Requirement:
Convert the data below into a JSON list of strings with one string per line, omitting blank lines and leaving the pictures out of the result.

Records for the task:

***

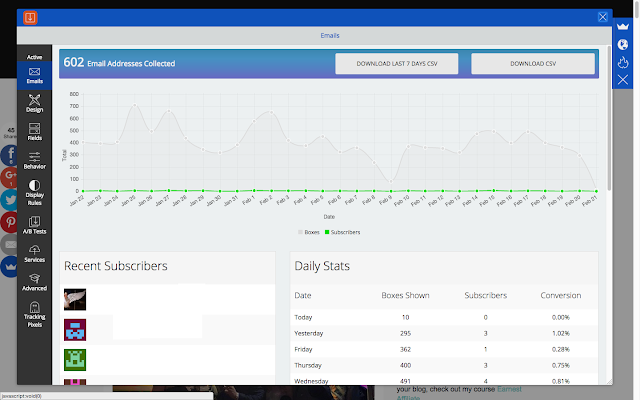
Task: Open A/B Tests in the sidebar
Action: [34, 225]

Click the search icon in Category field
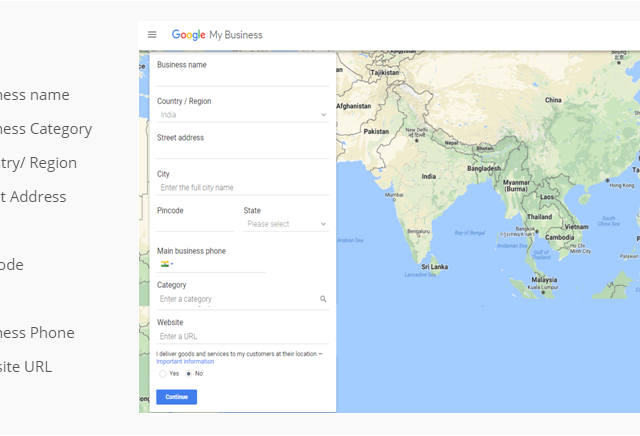click(323, 299)
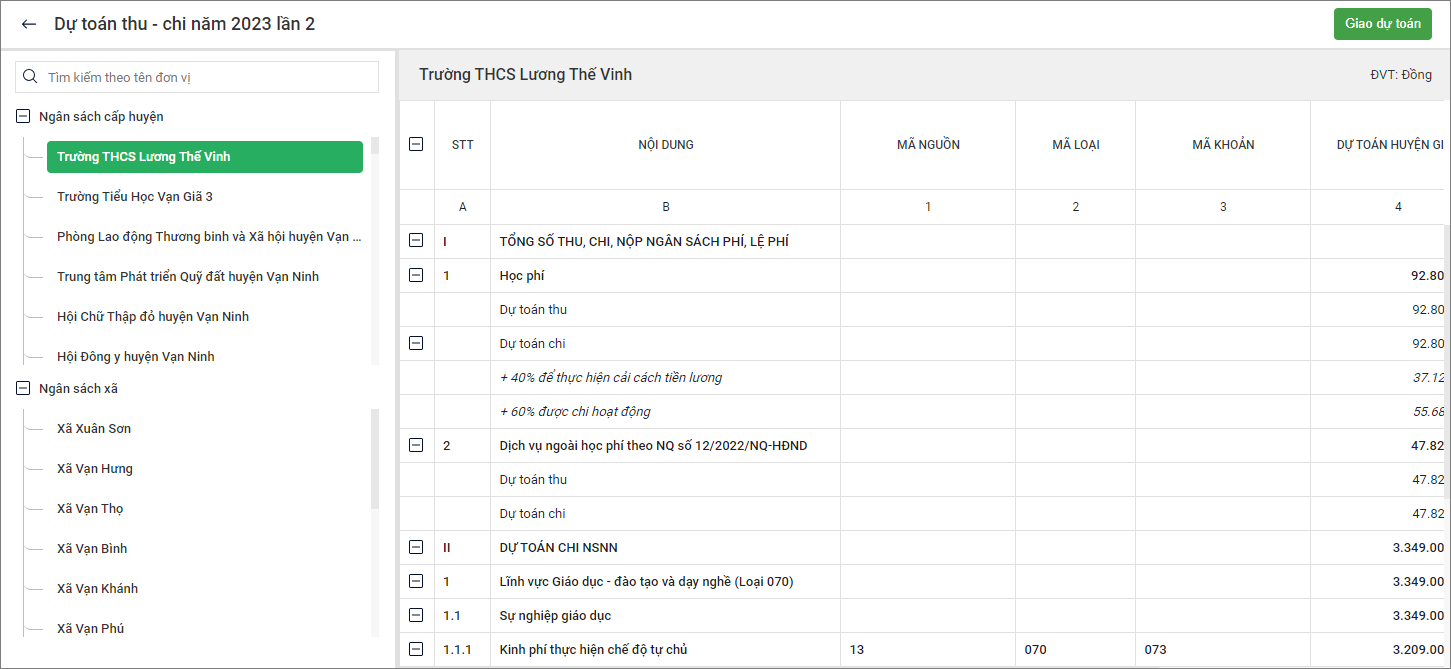Click the Giao dự toán button
This screenshot has width=1451, height=669.
click(1382, 24)
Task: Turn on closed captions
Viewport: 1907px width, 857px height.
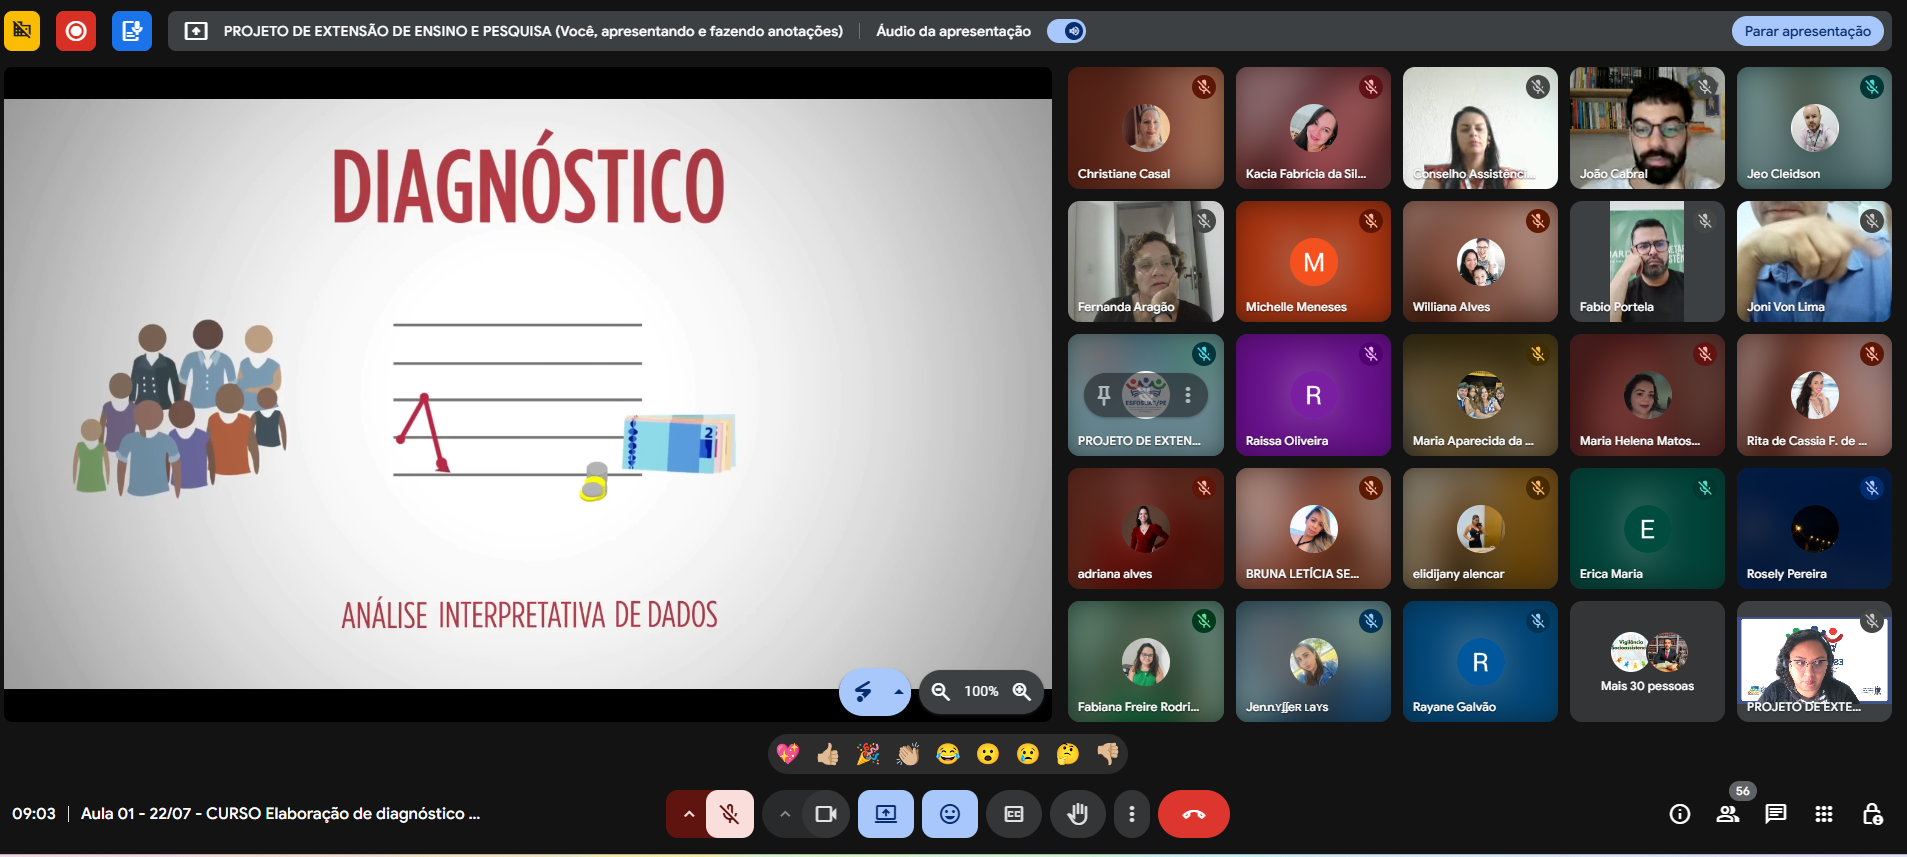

***

Worked solution:
[
  "Task: Open A/B Tests in the sidebar",
  "Action: [34, 225]",
  "Click the search icon in Category field",
  "click(323, 299)",
  "Click the Giao dự toán button",
  "This screenshot has width=1451, height=669.",
  "click(1382, 24)",
  "Task: Turn on closed captions",
  "Viewport: 1907px width, 857px height."
]